Uber and Lyft have long maintained that converting drivers to employees would most likely require the companies to schedule drivers in shifts rather than allowing them to decide when, where and how long to work. While nothing in the bill requires employees to work scheduled shifts, in practice the companies may want to restrict drivers from working when there are few customers and the revenue that drivers bring in would not offset the hourly costs of employing them.
The companies have taken similar steps in response to changing economic calculations in other states. After New York City enacted a minimum wage for drivers this year, Lyft put such restrictions in place because having too many drivers on the road without passengers could significantly raise the minimum wage the company had to pay under the city’s wage formula.

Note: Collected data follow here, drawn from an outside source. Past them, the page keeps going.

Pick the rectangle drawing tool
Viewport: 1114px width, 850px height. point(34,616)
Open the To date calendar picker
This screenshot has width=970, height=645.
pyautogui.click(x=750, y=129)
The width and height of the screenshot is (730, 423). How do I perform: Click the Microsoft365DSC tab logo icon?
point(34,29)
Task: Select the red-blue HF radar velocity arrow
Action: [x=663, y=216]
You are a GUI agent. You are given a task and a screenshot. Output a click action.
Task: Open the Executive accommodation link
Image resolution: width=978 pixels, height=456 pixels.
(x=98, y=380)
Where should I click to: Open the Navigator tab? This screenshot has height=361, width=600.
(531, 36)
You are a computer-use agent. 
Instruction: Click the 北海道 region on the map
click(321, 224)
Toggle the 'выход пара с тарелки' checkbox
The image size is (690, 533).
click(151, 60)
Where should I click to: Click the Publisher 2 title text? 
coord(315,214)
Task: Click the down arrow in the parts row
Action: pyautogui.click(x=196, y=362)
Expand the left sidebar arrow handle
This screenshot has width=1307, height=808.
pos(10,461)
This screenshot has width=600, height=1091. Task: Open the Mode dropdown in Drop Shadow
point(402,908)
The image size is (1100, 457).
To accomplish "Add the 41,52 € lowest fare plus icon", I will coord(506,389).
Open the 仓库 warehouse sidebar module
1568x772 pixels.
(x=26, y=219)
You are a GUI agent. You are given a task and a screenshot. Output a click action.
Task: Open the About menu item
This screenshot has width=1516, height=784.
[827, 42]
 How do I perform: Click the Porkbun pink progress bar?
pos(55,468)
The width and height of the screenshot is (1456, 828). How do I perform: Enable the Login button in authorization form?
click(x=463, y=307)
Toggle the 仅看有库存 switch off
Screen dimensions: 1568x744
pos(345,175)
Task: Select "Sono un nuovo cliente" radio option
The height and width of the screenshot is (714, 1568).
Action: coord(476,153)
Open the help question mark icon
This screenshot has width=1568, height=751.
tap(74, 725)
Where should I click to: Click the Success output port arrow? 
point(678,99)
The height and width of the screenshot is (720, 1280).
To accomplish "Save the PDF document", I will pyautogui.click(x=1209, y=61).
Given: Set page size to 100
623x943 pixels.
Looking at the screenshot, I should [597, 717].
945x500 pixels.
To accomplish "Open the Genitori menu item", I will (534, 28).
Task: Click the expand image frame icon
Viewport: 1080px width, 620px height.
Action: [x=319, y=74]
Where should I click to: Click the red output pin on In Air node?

“Drivers will have some restrictions,” Mr. Campbell said. “The question for me is whether it will be worth it for all the drivers to have protections.”
The costs for app-based businesses, many of which are not profitable, could be significant. Uber has been under pressure this year over its business. The company held a troubled initial public offering in May and has reported large losses and slowing revenue growth. Dara Khosrowshahi, Uber’s chief executive, has laid off hundreds of employees in recent months, including Tuesday, to cut costs.
But some traditional businesses that have lost ground to newer app-based companies have argued that the mandate merely levels the playing field. Construction companies have long complained that they face unfair competition from rivals that classify workers as contractors so they can avoid paying payroll taxes and lowball bids on projects.
App-based companies are “starting to send carpenters, electricians, plumbers off their platform — independent contractors who make very low wages,” said Robbie Hunter, the head of the state building trades council that represents construction worker unions in California. “They’re undercutting brick-and-mortar businesses doing the right thing — paying for workers’ compensation, being very efficient, working hard to make a profit.”